Projet de fin d'étude : Analyse numérique de l’estimation de la probabilité de ruine Le modèle de Cramér-Lundberg
Etudiant : OJLY ACHRAF
Filière : Modélisation Stochastique et Statistique Décisionnelle (MSSD)
Encadrant : Pr. EL BARRIMI OUSSAMA
Annèe : 2026
Résumé : L’évaluation de la solidité financière d’une compagnie d’assurance repose fondamentalement sur la quantification stochastique du risque d’insolvabilité, mathématiquement formalisé par la probabilité de ruine Ψ(u).
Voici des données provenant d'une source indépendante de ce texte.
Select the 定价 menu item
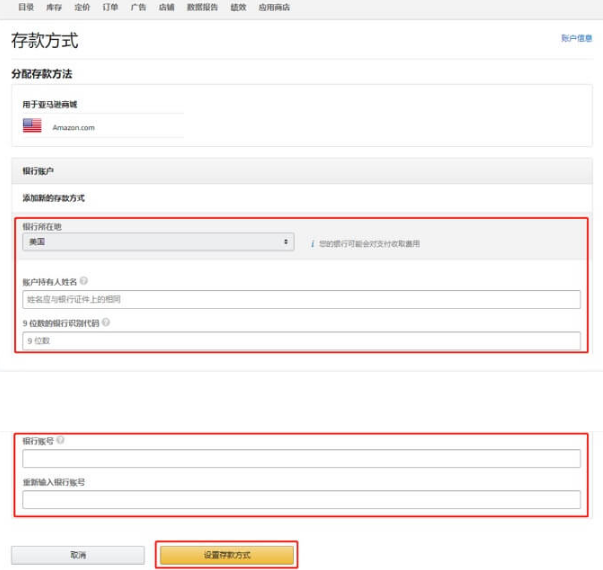 [82, 6]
Le présent rapport propose une analyse exhaustive et rigoureuse des méthodes numériques d’estimation de cette probabilité en temps infini dans le cadre du modèle classique de Cramér-Lundberg, où les sinistres surviennent selon un processus de Poisson homogène et leurs montants sont des variables aléatoires indépendantes et identiquement distribuées. Bien que des formules analytiques exactes — l’approximation de Cramér-Lundberg et la représentation en série de Pollaczek-Khinchine — fournissent un socle théorique robuste, leur application pratique se heurte à des limites computationnelles majeures dès que la distribution des montants de sinistres s’écarte du cas exponentiel. La méthode de Monte Carlo standard, universellement convergente par la loi forte des grands nombres, souffre d’une explosion de la variance relative lorsqu’elle est confrontée à l’estimation d’événements rares, caractéristiques des grands capitaux initiaux. Pour surmonter cette dégénérescence asymptotique, deux techniques avancées de réduction de variance sont développées et comparées. L’échantillonnage préférentiel par transformée d’Esscher s’avère extrêmement efficace pour les distributions à queue légère (exponentielle, gamma), annulant quasi parfaitement l’erreur relative asymptotique. Toutefois, cette approche devient mathématiquement inopérante pour les lois à queue lourde (Pareto, log-normale) en raison de la divergence de leur fonction génératrice des moments. Pour pallier cette limite structurelle, une méthode de Monte Carlo conditionnelle reposant sur l’estimateur d’Asmussen-Kroese est développée et prouvée. En exploitant les propriétés intrinsèques des lois sous-exponentielles et le théorème de Rao-Blackwell, cet estimateur garantit une erreur relative bornée, voire évanescente, sans nécessiter de changement de mesure probabiliste.